38.2
A Transnational Approach to Work: Methodological Issues

Thursday, 14 July 2016: 14:30
Location: Hörsaal III (Neues Institutsgebäude (NIG))
Oral Presentation
Benedicte ZIMMERMANN, EHESS Paris, France
This contribution is based on an empirical case-study in French and German sites of different multinational groups. The project analyses, on the one hand, the interplay of multinationals’ HRM policies with a variety of local factors (e.g. institutional, economic, social, cultural) and, on the other hand, how local workers deal with multinational policies and requirements.

It examines methodological issues pertaining to a transnational approach to work in the context of multinational firms. Categories, scales and experience are the three key words that guide this discussion. How do shared categories of action emerge – or not – in a transnational context? Which kind of translation processes, linguistic as well as social and political, are necessarily involved? To what degree does a firm grasp of these processes impinge on the analytical tools and categories of sociological reasoning itself?
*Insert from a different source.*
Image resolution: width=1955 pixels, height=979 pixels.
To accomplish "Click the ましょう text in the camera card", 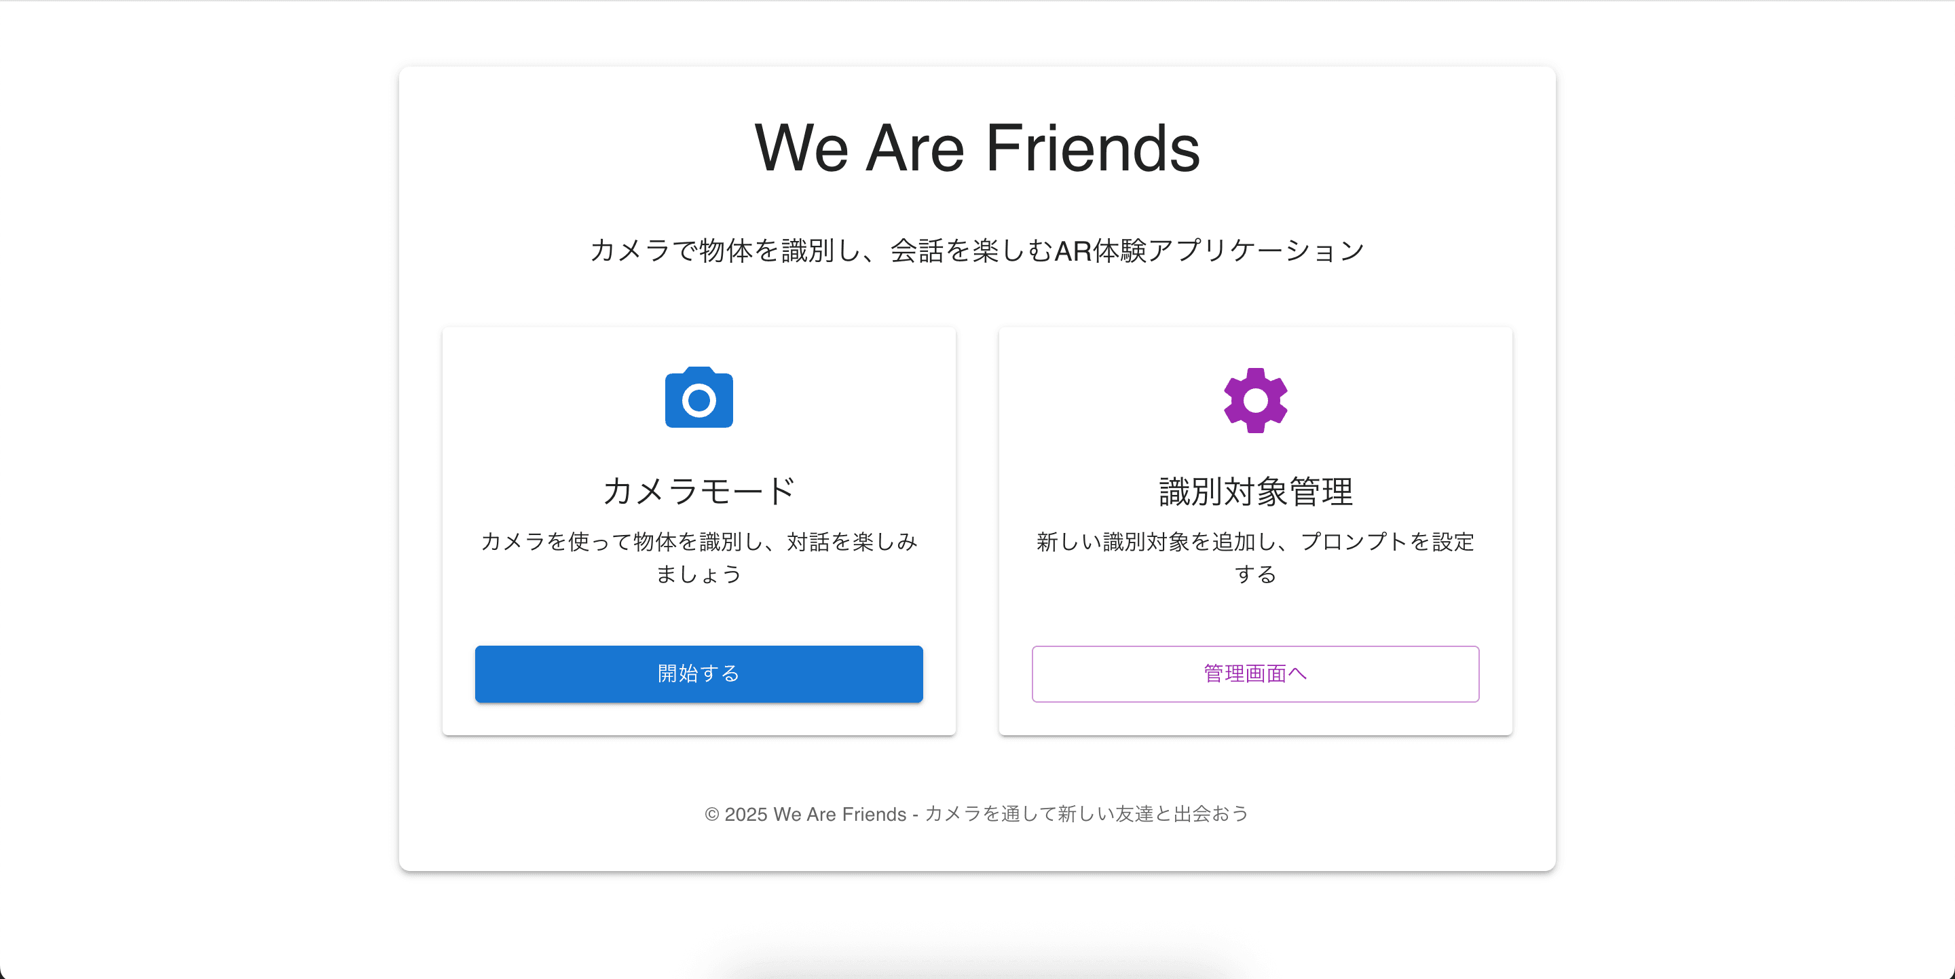I will point(699,574).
Another set of questions is related to the scales of analysis. What exactly does transnational mean? Is it merely a supplementary scale of analysis? Of what does this scale concretely consist? Where is the locus for making observations regarding transnational issues? Transnational issues in matters of work present the challenge of addressing, within the same research parameters, a number of organizations, institutions and policies at different territorial levels (for example at the group level where policies and strategies are decided and at local sites where the work is performed); the challenge is furthermore to intertwine these levels with individual workers biographies, which are themselves impacted by various factors ranging from the personal to the environmental (e.g. organizational, cultural, social, educational). This brings into play the issue of individual and collective experience and the tension which exists between the rationales of transnational firms and that local embeddedness of human and social relations which goes to shaping the daily experience of work and life.